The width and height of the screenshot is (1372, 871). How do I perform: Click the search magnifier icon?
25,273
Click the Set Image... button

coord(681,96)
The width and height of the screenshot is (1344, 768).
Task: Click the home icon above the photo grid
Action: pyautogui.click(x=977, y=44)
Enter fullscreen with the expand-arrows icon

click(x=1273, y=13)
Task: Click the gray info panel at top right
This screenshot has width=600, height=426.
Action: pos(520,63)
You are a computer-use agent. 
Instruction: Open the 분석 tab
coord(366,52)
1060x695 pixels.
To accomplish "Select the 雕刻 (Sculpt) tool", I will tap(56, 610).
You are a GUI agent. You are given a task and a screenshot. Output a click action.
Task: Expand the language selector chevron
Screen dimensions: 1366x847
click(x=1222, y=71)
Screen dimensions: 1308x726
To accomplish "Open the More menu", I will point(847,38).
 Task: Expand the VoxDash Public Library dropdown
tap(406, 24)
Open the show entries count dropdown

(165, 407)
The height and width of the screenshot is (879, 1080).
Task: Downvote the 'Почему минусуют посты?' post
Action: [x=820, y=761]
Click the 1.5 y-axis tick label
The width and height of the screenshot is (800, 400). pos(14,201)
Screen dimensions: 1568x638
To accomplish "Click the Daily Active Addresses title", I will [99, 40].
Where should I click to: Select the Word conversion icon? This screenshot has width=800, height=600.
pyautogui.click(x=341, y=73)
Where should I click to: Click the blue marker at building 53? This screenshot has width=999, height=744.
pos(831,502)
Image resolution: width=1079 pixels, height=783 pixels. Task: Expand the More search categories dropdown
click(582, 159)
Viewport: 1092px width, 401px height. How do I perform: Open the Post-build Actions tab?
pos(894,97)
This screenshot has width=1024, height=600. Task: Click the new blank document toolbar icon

—————

#### [求められること]
上の記録をすべて、一字一句変えずに引用してもらえますか？

#### [課題の解答]
The width and height of the screenshot is (1372, 871). How do I perform: Click the search magnifier icon?
25,273
Click the Set Image... button

coord(681,96)
The width and height of the screenshot is (1344, 768).
Task: Click the home icon above the photo grid
Action: pyautogui.click(x=977, y=44)
Enter fullscreen with the expand-arrows icon

click(x=1273, y=13)
Task: Click the gray info panel at top right
This screenshot has width=600, height=426.
Action: pos(520,63)
You are a computer-use agent. 
Instruction: Open the 분석 tab
coord(366,52)
1060x695 pixels.
To accomplish "Select the 雕刻 (Sculpt) tool", I will tap(56, 610).
You are a GUI agent. You are given a task and a screenshot. Output a click action.
Task: Expand the language selector chevron
Screen dimensions: 1366x847
click(x=1222, y=71)
Screen dimensions: 1308x726
To accomplish "Open the More menu", I will point(847,38).
 Task: Expand the VoxDash Public Library dropdown
tap(406, 24)
Open the show entries count dropdown

(165, 407)
The height and width of the screenshot is (879, 1080).
Task: Downvote the 'Почему минусуют посты?' post
Action: [x=820, y=761]
Click the 1.5 y-axis tick label
The width and height of the screenshot is (800, 400). pos(14,201)
Screen dimensions: 1568x638
To accomplish "Click the Daily Active Addresses title", I will [99, 40].
Where should I click to: Select the Word conversion icon? This screenshot has width=800, height=600.
pyautogui.click(x=341, y=73)
Where should I click to: Click the blue marker at building 53? This screenshot has width=999, height=744.
pos(831,502)
Image resolution: width=1079 pixels, height=783 pixels. Task: Expand the More search categories dropdown
click(582, 159)
Viewport: 1092px width, 401px height. How do I perform: Open the Post-build Actions tab?
pos(894,97)
This screenshot has width=1024, height=600. Task: Click the new blank document toolbar icon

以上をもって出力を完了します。